## TASK
In the material below, the lines containing the word "Facebook" are required; copy each of them.

## INPUT MATERIAL
☆ ☆ ☆ ☆

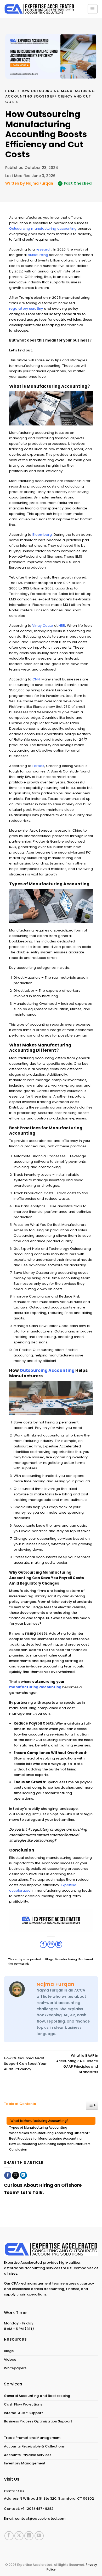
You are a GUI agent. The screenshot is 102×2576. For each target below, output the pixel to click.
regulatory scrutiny (26, 308)
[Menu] (93, 9)
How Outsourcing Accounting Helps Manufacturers (49, 2144)
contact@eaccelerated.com (40, 2518)
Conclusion (18, 2149)
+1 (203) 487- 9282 (37, 2508)
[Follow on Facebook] (9, 2535)
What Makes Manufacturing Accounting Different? (49, 2133)
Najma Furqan (39, 183)
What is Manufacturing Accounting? (39, 2121)
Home (10, 90)
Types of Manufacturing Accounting (38, 2128)
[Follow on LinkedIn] (28, 2535)
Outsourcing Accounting (47, 1370)
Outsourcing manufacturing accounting (43, 228)
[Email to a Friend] (15, 2175)
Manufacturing (66, 1959)
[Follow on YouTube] (39, 2535)
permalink (21, 1964)
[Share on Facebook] (7, 2175)
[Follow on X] (19, 2535)
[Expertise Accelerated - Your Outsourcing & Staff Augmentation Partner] (39, 9)
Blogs (49, 1959)
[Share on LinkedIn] (23, 2175)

☆ ☆ ☆ ☆

## ANSWER TO THIS PROBLEM
[Follow on Facebook] (9, 2535)
[Share on Facebook] (7, 2175)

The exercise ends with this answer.